3. Hybrid cloud: consider the application, not the platform
Cloud is not an all or nothing, and credit unions will likely need to retain hybrid cloud environments. In a hybrid environment hardware and software is based on- AND off-premise (as opposed to private cloud which is on- OR off-premise, and may or may not be run by a third party). As such, data can be managed across multiple platforms. The complexity of a hybrid environment comes in running adequate security protocols across public and private cloud platforms. Shifting non-critical applications/day-to-day business operations to the public cloud is therefore likely to make more sense initially, with sensitive or critical data retained in the credit union’s own private cloud, or on-premise. However, running software across private and public cloud environments while meeting compliance requirements remains a significant challenge.
The reality is that on-premise solutions are likely to remain a critical part of any credit union security strategy for some time to come. At the end of the day, the only way you can 100% guarantee data security is by having physical control of the box that houses that data. And private cloud environments managed by a third party relinquish that. Indeed, even serverless applications require a physical server somewhere to execute the code and so, as Forrester acknowledge, hardware is likely to remain a critical component of any data security strategy for many years to come, housing sensitive member data and customized applications. Hence individual workloads and their associated risk assessments should inform any infrastructure decisions.

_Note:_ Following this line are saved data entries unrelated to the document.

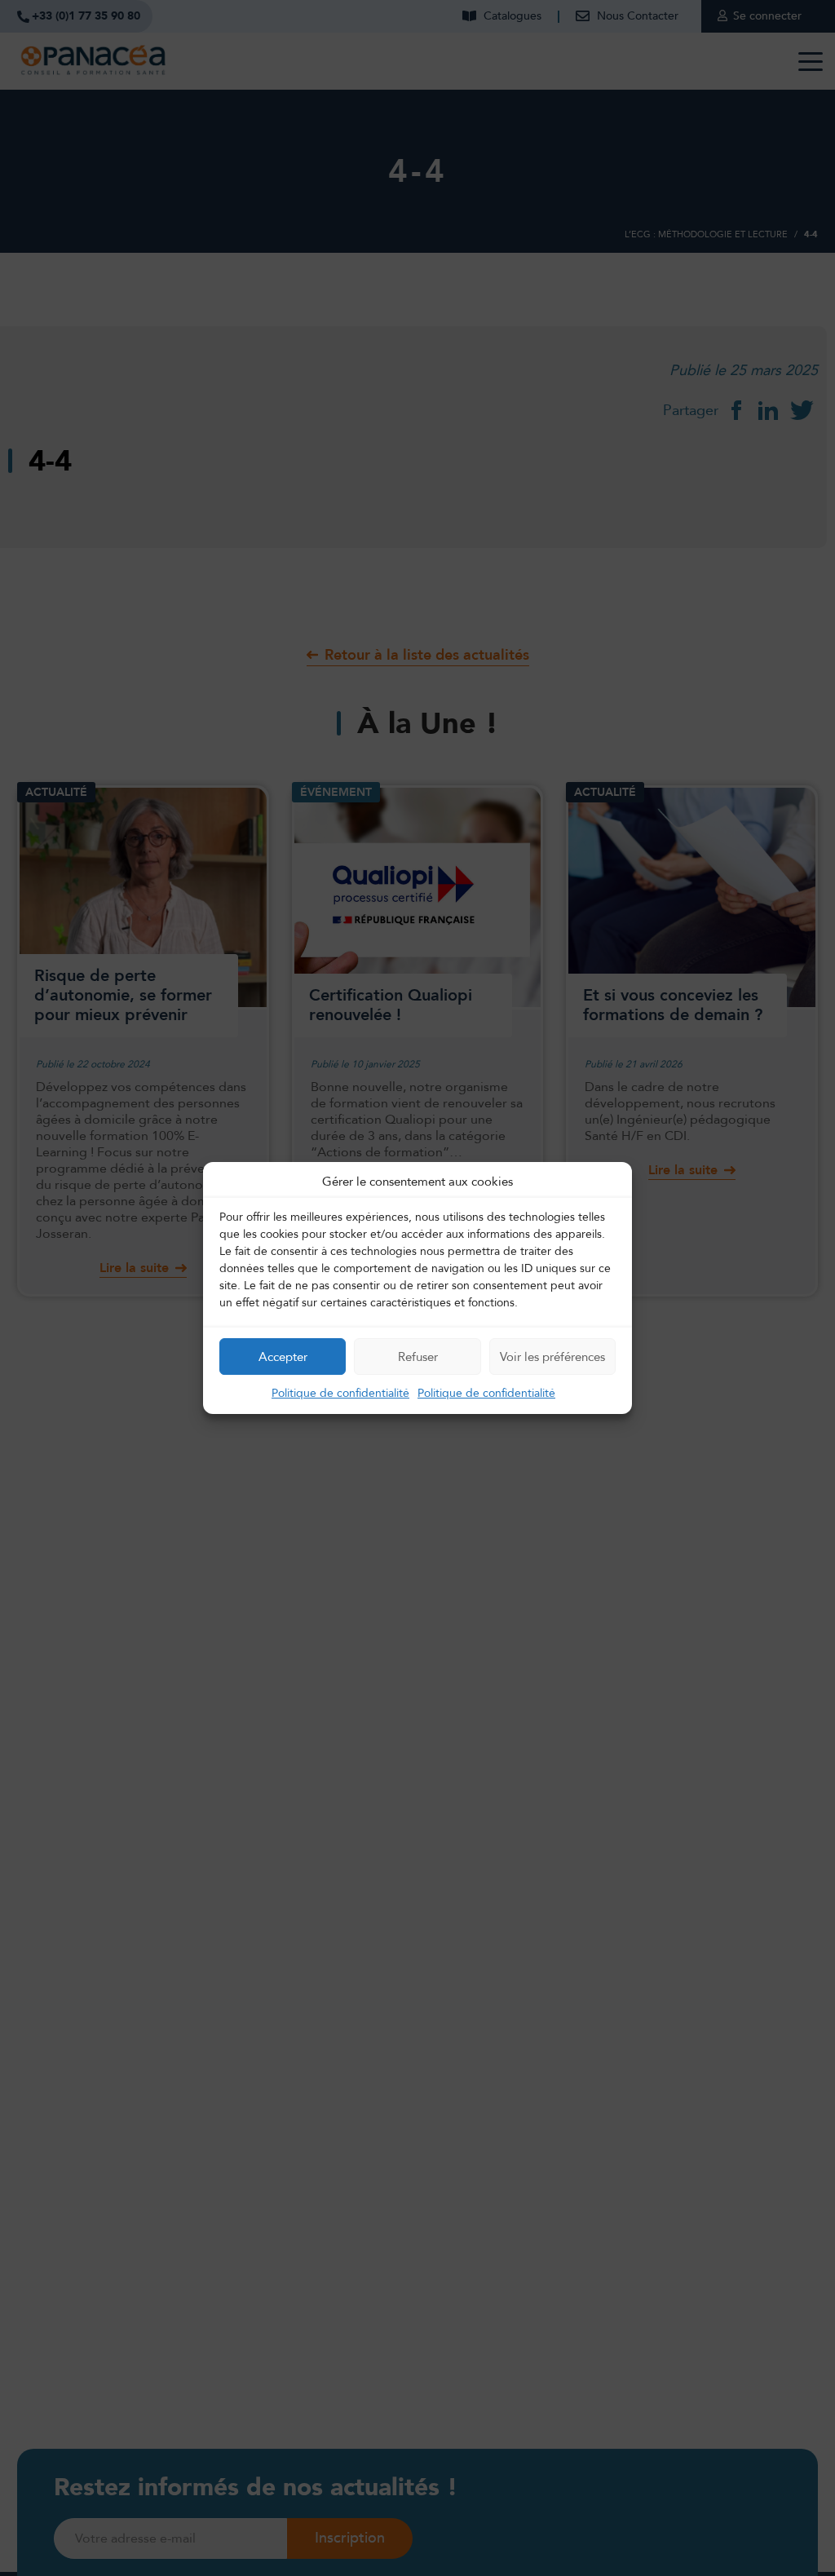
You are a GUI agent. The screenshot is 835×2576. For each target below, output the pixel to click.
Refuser (418, 1357)
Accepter (282, 1357)
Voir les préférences (552, 1357)
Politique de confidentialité (340, 1393)
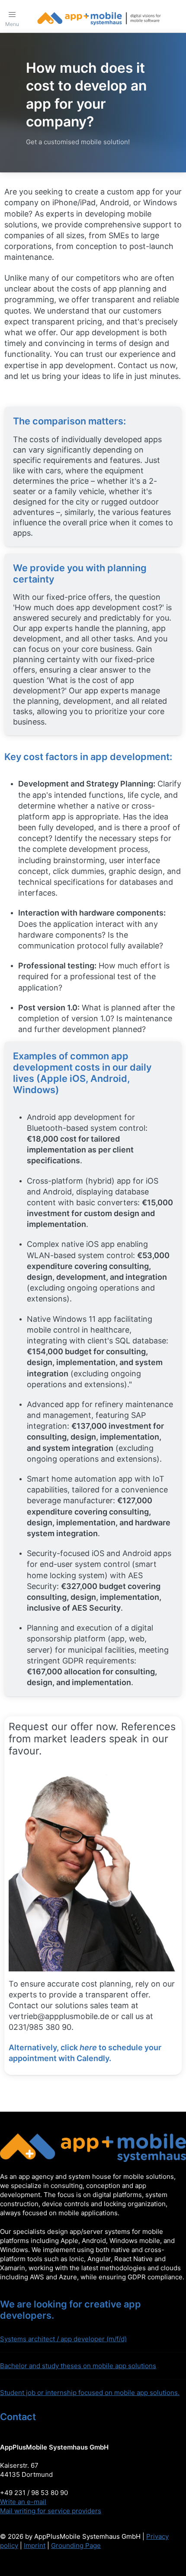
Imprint (34, 2545)
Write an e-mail (23, 2502)
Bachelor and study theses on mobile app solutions (78, 2366)
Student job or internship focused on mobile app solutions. (90, 2392)
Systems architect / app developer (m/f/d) (63, 2339)
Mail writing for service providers (50, 2511)
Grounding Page (76, 2545)
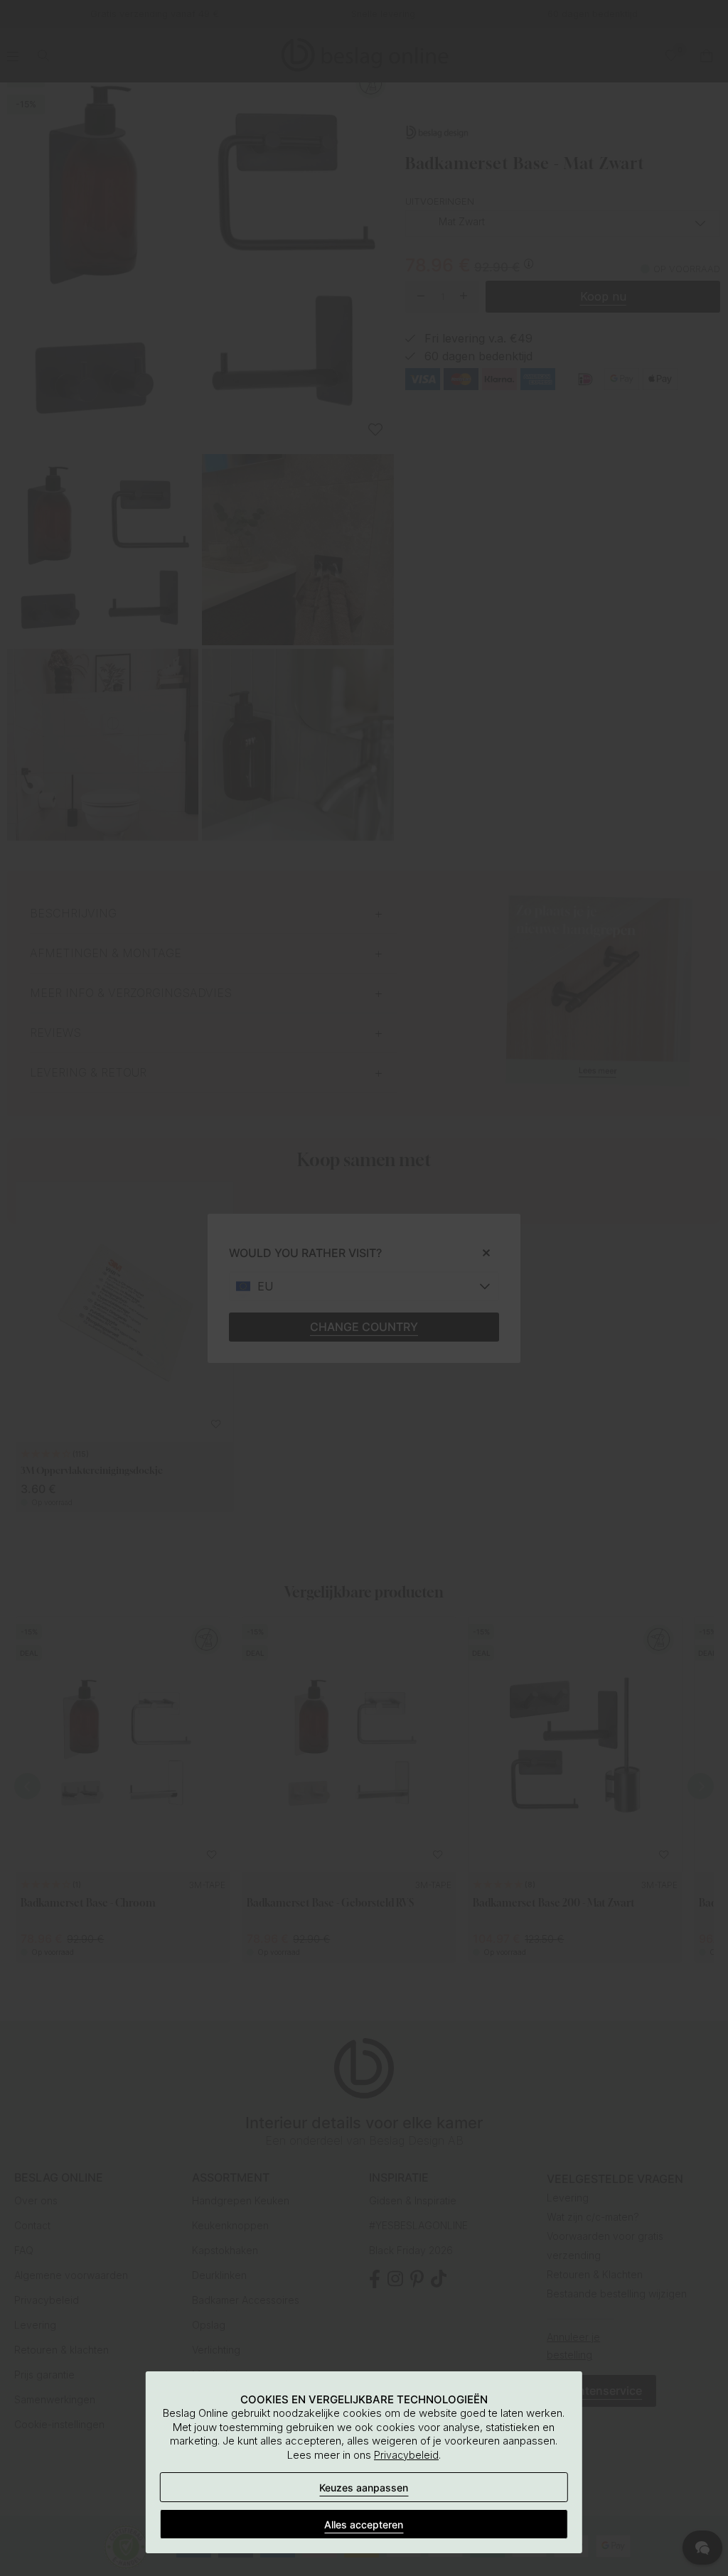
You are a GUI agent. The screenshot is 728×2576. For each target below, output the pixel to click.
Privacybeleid (406, 2455)
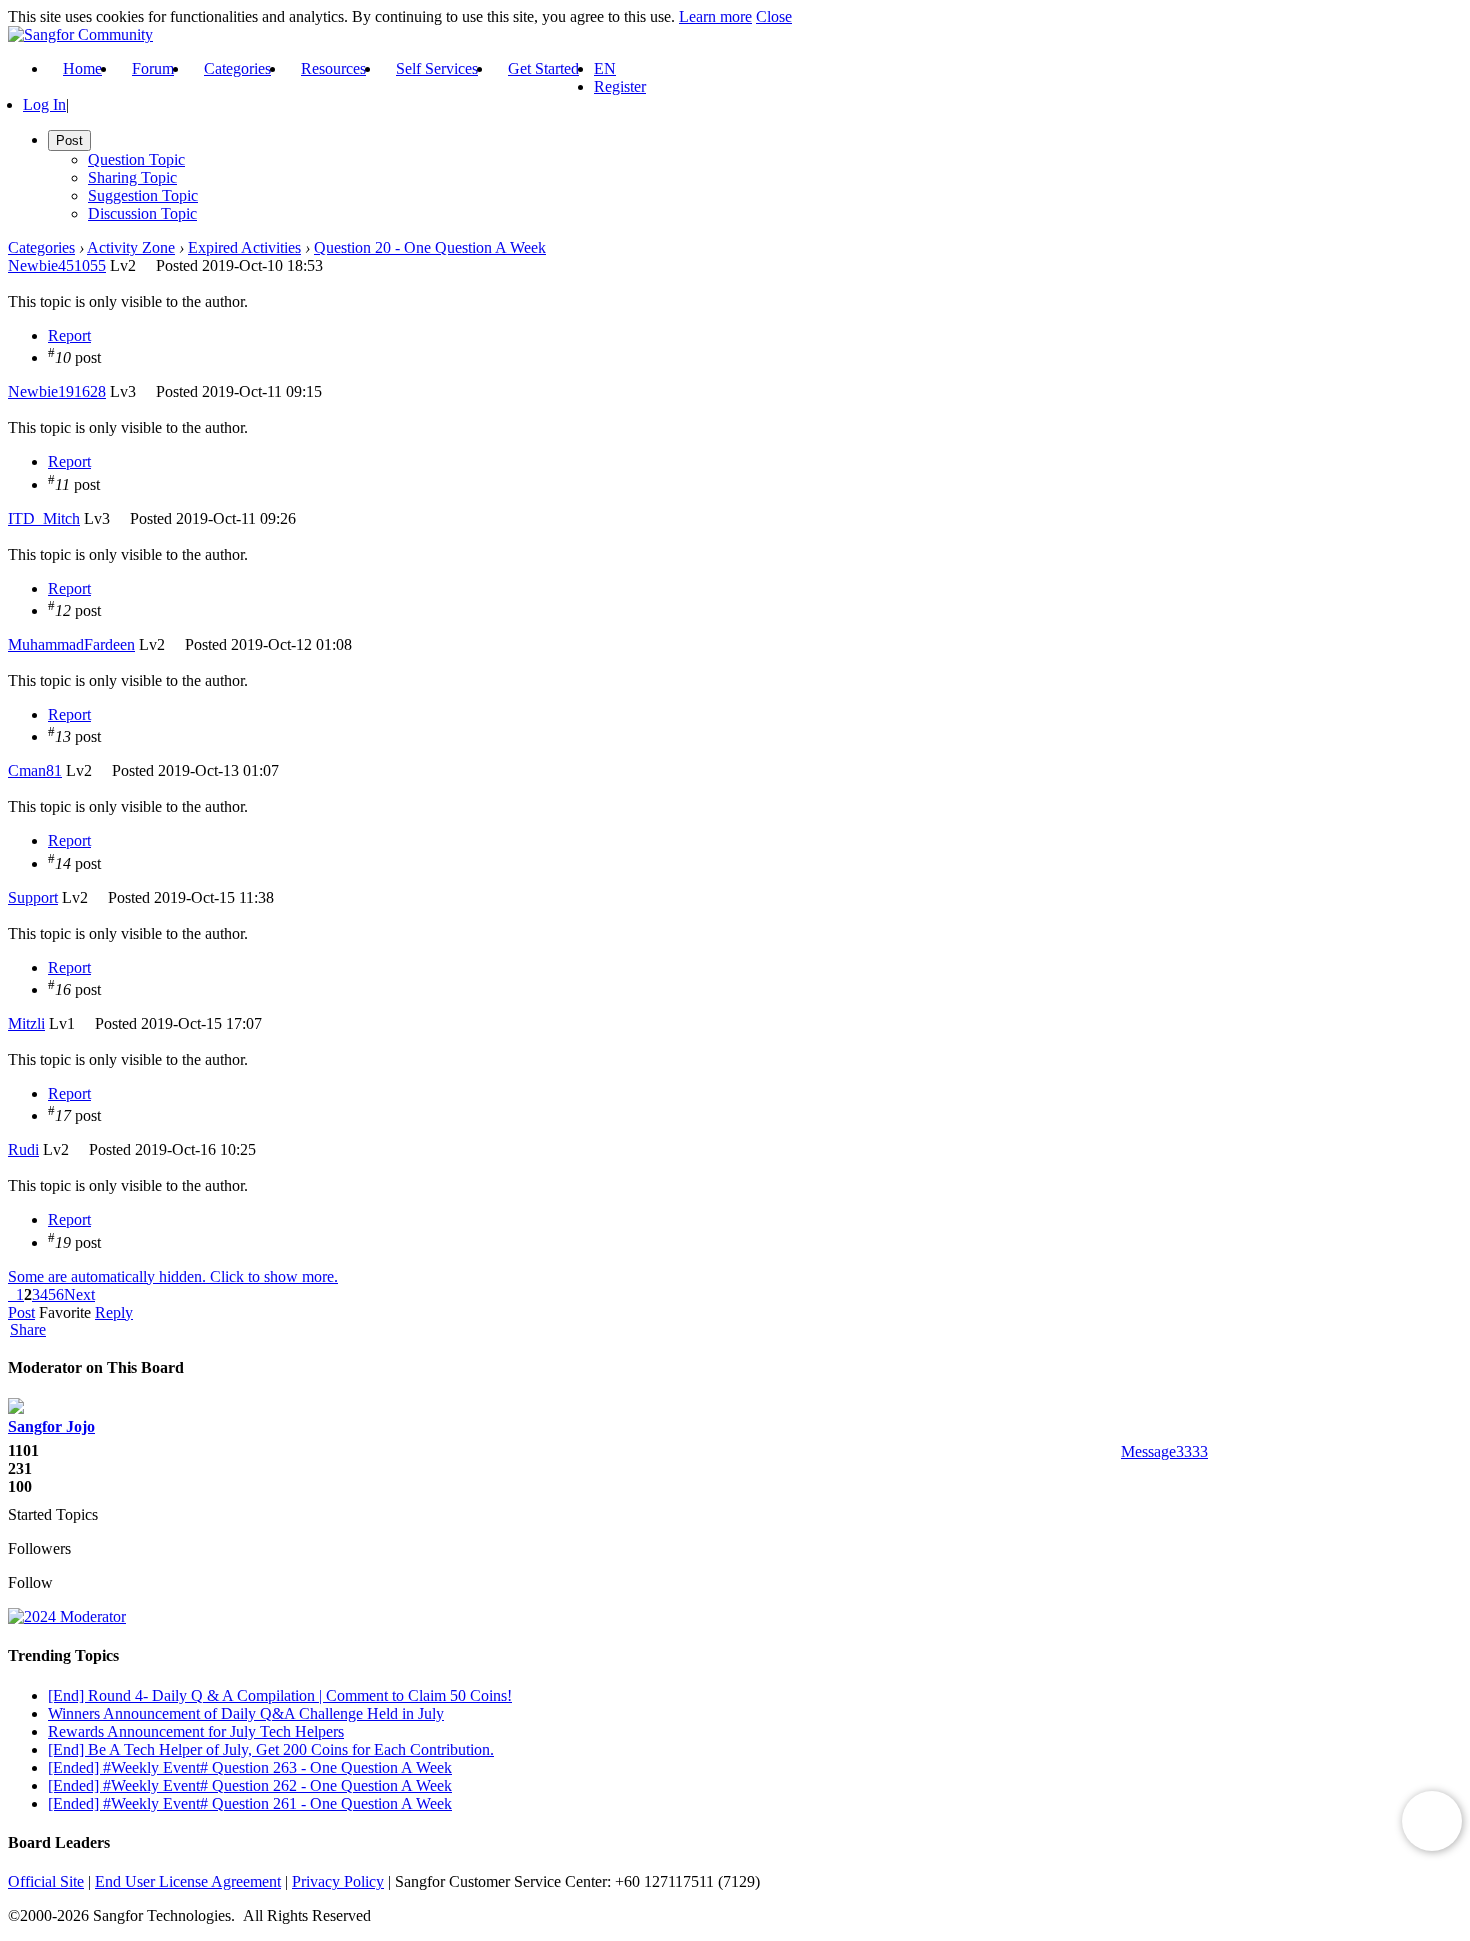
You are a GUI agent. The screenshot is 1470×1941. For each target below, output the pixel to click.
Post (21, 1312)
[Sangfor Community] (80, 34)
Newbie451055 (57, 265)
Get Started (543, 68)
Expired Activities (244, 247)
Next (79, 1294)
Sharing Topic (132, 177)
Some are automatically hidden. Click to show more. (173, 1276)
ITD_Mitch (44, 518)
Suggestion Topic (143, 195)
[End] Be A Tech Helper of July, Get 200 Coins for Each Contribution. (271, 1749)
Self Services (437, 68)
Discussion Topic (142, 213)
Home (82, 68)
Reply (114, 1312)
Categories (237, 68)
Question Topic (136, 159)
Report (69, 335)
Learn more (715, 16)
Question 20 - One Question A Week (430, 247)
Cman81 (35, 770)
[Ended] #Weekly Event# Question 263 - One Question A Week (250, 1767)
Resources (333, 68)
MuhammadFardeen (71, 644)
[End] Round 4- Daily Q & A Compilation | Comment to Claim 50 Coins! (280, 1695)
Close (774, 16)
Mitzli (26, 1023)
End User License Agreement (188, 1881)
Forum (153, 68)
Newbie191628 (57, 391)
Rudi (23, 1149)
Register (620, 86)
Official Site (46, 1881)
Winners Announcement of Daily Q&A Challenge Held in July (246, 1713)
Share (28, 1330)
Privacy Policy (338, 1881)
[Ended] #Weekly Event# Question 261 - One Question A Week (250, 1803)
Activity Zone (131, 247)
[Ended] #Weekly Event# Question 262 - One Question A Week (250, 1785)
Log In (44, 104)
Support (33, 897)
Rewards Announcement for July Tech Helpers (196, 1731)
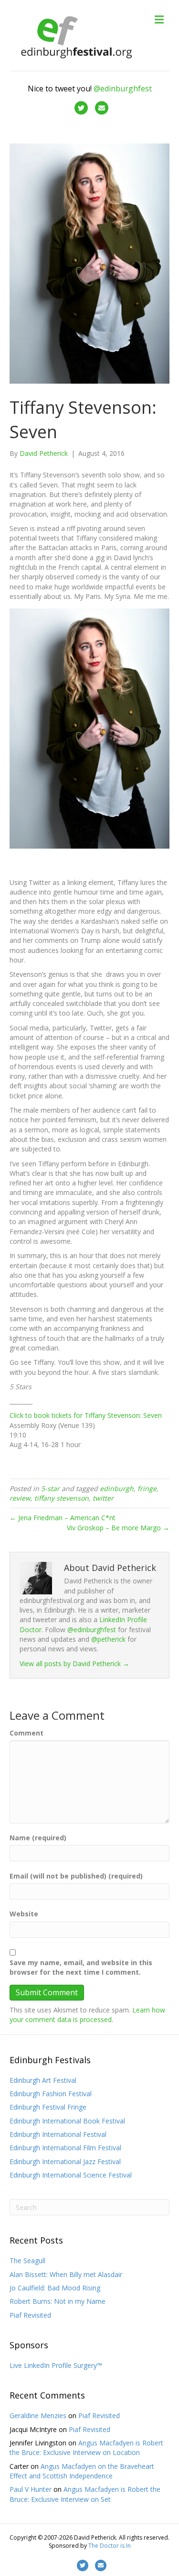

When security is the priority, private cloud or on-premise environments are likely to be the safest places for credit unions to store their sensitive data, where customization opportunities increase the likelihood that regulatory requirements can be met. For core business applications, however, the safeguards in the public cloud are likely to be more than adequate. So determining whether you can or should move to the public cloud are two very different questions. And the Service Level Agreements of every public and third-party private cloud provider will need to be forensically examined to ensure that security expectations and compliance requirements can be complied with.
While security protocols in any form may undermine the ease and speed of access for members, retaining customer trust is the most fundamental pillar of any financial institution and so should be the primary driver of the decision making process. Credit unions should not therefore become complacent when it comes to data security. Out of sight, should most definitely not mean out of mind.